Every entry must be output exactly as it was written.
━━━ EXERCISE INPUTS
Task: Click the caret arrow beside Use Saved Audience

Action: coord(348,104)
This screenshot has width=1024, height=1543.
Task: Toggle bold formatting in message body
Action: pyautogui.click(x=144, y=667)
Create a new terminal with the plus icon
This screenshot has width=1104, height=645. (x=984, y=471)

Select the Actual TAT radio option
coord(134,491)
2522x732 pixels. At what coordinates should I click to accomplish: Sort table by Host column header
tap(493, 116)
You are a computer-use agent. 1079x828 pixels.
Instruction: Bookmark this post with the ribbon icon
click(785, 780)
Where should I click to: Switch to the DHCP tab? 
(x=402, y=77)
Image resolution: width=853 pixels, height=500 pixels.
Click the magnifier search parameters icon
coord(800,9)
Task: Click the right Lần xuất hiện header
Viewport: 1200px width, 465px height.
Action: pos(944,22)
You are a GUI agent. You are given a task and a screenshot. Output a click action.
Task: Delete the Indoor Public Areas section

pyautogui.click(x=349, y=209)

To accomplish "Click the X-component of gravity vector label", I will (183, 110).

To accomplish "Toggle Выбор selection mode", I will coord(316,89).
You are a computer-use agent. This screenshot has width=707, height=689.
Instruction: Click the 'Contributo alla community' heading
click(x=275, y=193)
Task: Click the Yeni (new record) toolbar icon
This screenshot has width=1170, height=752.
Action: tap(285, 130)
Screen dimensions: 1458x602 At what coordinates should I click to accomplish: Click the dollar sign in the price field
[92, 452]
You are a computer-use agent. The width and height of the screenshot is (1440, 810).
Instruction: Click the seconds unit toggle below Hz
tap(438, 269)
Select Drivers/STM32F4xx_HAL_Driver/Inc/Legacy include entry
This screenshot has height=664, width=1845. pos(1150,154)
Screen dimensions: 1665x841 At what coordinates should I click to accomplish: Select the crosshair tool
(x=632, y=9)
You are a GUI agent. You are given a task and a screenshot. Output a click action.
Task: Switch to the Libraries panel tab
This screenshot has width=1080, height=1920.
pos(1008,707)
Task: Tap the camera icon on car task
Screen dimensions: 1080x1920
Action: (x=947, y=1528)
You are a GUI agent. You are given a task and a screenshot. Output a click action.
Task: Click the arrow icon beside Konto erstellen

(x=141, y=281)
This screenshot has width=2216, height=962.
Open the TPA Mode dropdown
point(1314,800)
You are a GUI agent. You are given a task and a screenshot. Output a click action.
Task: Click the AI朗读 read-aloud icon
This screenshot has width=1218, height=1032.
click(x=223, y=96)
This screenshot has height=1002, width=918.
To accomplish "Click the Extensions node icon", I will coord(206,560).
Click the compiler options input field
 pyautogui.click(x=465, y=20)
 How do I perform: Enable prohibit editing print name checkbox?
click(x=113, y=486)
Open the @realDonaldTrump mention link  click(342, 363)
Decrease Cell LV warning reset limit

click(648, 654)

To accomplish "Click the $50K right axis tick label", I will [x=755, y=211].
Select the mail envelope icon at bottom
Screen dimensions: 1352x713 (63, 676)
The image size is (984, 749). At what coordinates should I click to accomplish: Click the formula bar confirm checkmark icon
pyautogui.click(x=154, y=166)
━━━━━━
• _ANSWER BELOW_
Task: Click the caret arrow beside Use Saved Audience

Action: coord(348,104)
This screenshot has width=1024, height=1543.
Task: Toggle bold formatting in message body
Action: pyautogui.click(x=144, y=667)
Create a new terminal with the plus icon
This screenshot has width=1104, height=645. (x=984, y=471)

Select the Actual TAT radio option
coord(134,491)
2522x732 pixels. At what coordinates should I click to accomplish: Sort table by Host column header
tap(493, 116)
You are a computer-use agent. 1079x828 pixels.
Instruction: Bookmark this post with the ribbon icon
click(785, 780)
Where should I click to: Switch to the DHCP tab? 
(x=402, y=77)
Image resolution: width=853 pixels, height=500 pixels.
Click the magnifier search parameters icon
coord(800,9)
Task: Click the right Lần xuất hiện header
Viewport: 1200px width, 465px height.
Action: pos(944,22)
You are a GUI agent. You are given a task and a screenshot. Output a click action.
Task: Delete the Indoor Public Areas section

pyautogui.click(x=349, y=209)

To accomplish "Click the X-component of gravity vector label", I will (183, 110).

To accomplish "Toggle Выбор selection mode", I will coord(316,89).
You are a computer-use agent. This screenshot has width=707, height=689.
Instruction: Click the 'Contributo alla community' heading
click(x=275, y=193)
Task: Click the Yeni (new record) toolbar icon
This screenshot has width=1170, height=752.
Action: tap(285, 130)
Screen dimensions: 1458x602 At what coordinates should I click to accomplish: Click the dollar sign in the price field
[92, 452]
You are a computer-use agent. The width and height of the screenshot is (1440, 810).
Instruction: Click the seconds unit toggle below Hz
tap(438, 269)
Select Drivers/STM32F4xx_HAL_Driver/Inc/Legacy include entry
This screenshot has height=664, width=1845. pos(1150,154)
Screen dimensions: 1665x841 At what coordinates should I click to accomplish: Select the crosshair tool
(x=632, y=9)
You are a GUI agent. You are given a task and a screenshot. Output a click action.
Task: Switch to the Libraries panel tab
This screenshot has width=1080, height=1920.
pos(1008,707)
Task: Tap the camera icon on car task
Screen dimensions: 1080x1920
Action: (x=947, y=1528)
You are a GUI agent. You are given a task and a screenshot. Output a click action.
Task: Click the arrow icon beside Konto erstellen

(x=141, y=281)
This screenshot has width=2216, height=962.
Open the TPA Mode dropdown
point(1314,800)
You are a GUI agent. You are given a task and a screenshot. Output a click action.
Task: Click the AI朗读 read-aloud icon
This screenshot has width=1218, height=1032.
click(x=223, y=96)
This screenshot has height=1002, width=918.
To accomplish "Click the Extensions node icon", I will coord(206,560).
Click the compiler options input field
 pyautogui.click(x=465, y=20)
 How do I perform: Enable prohibit editing print name checkbox?
click(x=113, y=486)
Open the @realDonaldTrump mention link  click(342, 363)
Decrease Cell LV warning reset limit

click(648, 654)

To accomplish "Click the $50K right axis tick label", I will [x=755, y=211].
Select the mail envelope icon at bottom
Screen dimensions: 1352x713 (63, 676)
The image size is (984, 749). At what coordinates should I click to accomplish: Click the formula bar confirm checkmark icon
pyautogui.click(x=154, y=166)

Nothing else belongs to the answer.